Codependency is a word that has been thrown around a lot, without always being clear about what it means. At The Pavilion, in Williamsburg, Virginia, we think it is important for people to understand behavioral health terminology so that they can examine their own relationships and ensure that they are as healthy as possible.
People who are codependent are often seen as nice, caretakers, people pleasers, team players, and other words that aren’t necessarily viewed as negative. Codependency, however, is an unhealthy relationship dynamic that is common in relationships where addiction, abuse, or mental illness are present. It’s an excessive amount of dependence between people. Codependency can be one or all of the following:
- Financial
- Emotional
- Physical
Examples of Codependency
Codependency is not limited to intimate partnerships. Families, colleagues, and friends can also be codependent.

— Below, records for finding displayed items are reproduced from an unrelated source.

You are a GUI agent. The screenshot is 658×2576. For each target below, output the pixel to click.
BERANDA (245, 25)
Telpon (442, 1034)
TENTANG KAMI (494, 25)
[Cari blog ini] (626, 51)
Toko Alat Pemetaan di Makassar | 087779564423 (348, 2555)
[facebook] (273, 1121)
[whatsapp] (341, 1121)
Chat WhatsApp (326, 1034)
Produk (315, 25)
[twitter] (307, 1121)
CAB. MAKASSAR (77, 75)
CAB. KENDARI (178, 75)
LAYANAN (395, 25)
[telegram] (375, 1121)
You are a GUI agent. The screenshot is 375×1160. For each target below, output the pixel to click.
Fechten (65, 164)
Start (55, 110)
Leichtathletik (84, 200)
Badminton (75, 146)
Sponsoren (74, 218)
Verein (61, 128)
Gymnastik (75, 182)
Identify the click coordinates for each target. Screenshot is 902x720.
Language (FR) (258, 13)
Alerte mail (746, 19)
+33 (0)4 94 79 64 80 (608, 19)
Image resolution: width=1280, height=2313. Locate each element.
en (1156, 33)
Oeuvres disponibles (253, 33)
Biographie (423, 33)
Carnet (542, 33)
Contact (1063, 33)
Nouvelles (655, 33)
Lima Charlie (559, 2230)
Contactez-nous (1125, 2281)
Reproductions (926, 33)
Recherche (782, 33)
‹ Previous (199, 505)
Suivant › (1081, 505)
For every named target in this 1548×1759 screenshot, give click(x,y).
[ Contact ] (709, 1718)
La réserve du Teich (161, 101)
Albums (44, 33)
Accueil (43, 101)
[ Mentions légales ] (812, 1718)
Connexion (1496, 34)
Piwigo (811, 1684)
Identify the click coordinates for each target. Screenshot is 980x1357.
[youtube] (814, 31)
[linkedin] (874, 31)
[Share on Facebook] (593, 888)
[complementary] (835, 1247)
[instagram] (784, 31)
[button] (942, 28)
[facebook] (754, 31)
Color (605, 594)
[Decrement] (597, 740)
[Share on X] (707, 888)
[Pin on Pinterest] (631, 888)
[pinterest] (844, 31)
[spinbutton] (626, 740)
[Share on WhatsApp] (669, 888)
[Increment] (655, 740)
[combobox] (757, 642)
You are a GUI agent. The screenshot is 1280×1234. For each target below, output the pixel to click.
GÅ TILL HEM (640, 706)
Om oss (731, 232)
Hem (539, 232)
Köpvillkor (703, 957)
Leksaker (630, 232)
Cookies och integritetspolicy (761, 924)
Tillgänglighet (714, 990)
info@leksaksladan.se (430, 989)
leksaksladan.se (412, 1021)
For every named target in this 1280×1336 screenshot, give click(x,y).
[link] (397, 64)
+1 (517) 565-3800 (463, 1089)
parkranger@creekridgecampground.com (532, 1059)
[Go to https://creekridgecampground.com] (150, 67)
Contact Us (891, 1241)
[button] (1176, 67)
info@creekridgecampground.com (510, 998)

Some examples include:
- A parent whose child is an adult who is capable of addressing their own needs, but the parent still feels the need to meet all of their child’s needs.
- A child who feels responsible for their parents’ feelings.
- A spouse who lies for their partner so that people won’t discover the severity of their addiction or so that their partner will not experience consequences for their choices.
- A parent who continues to give their child money, despite knowing that the child has problematic behaviors around substance use and will likely use the money to gain access to their drug of choice.
- A friend who feels obligated to drop everything at their own expense, to hang out with a friend who doesn’t seem to have anyone else to meet their need for companionship.
- A relationship where one party doesn’t feel comfortable asking for their needs to be met because they fear a negative reaction from the other person.
- A co-worker who regularly feels the need to cover for a team member who fails to follow through on their responsibilities.
Signs of Codependency
You can love someone and do nice things for them without becoming codependent. If you’re not sure if you might be in a codependent relationship, you might consider it helpful to look for the following red flags:
- One or both of you feel like you cannot live without the other person.
- One of you has to hide your own thoughts, feelings, or opinions so that the other person will like you or treat you with respect.
- One of you is worried that the other person will abandon you.
- There is no one outside of the relationship to provide for the emotional needs of the people inside the relationship.
- One or both of you lack a sense of your own identity, which you need the other person to provide for you.
- Feeling guilty when you need to do something without them, or that isn’t related to meeting their needs.
- Taking on responsibility or guilt that doesn’t really belong to you.
- Ignoring or minimizing their behaviors that cause you harm.
- All of the things above can build resentment over time.
People Prone to Codependency
People who form codependent relationships often share many of the same traits, including:
- Low self-esteem
- Difficulty setting/respecting boundaries
- Taking on too much responsibility for other people
- Finding it easier to “love” people they can pity and rescue
- Doing more than their share, all of the time
- Needing approval and recognition, and feeling hurt when people don’t notice their sacrifices
- Willingness to do anything to keep a relationship, and being afraid of abandonment
- Feeling bad for sticking up for themselves
- Needing to control other people
- Distrusting themselves and other people
- Finding it difficult to identify or express their feelings
Getting Help
Because the factors that increase a person’s likelihood to develop codependent relationships are often personal crises or chronic, unbearable pain, recovery may require time and support. Therapy and 12-Step groups are often beneficial for identifying codependency and finding new ways to interact with other people. Co-Dependents Anonymous offers online and in-person meetings for people who are recovering from codependency. They offer a weekly meeting in Williamsburg and numerous other Virginia communities.
At The Pavilion, we want our clients and their support systems to have strong, healthy relationships that provide for the needs of each person who is involved. Whenever possible, we try to include loved ones in the treatment process, so that they can also begin to heal from issues that could be impacting their relationships with our clients.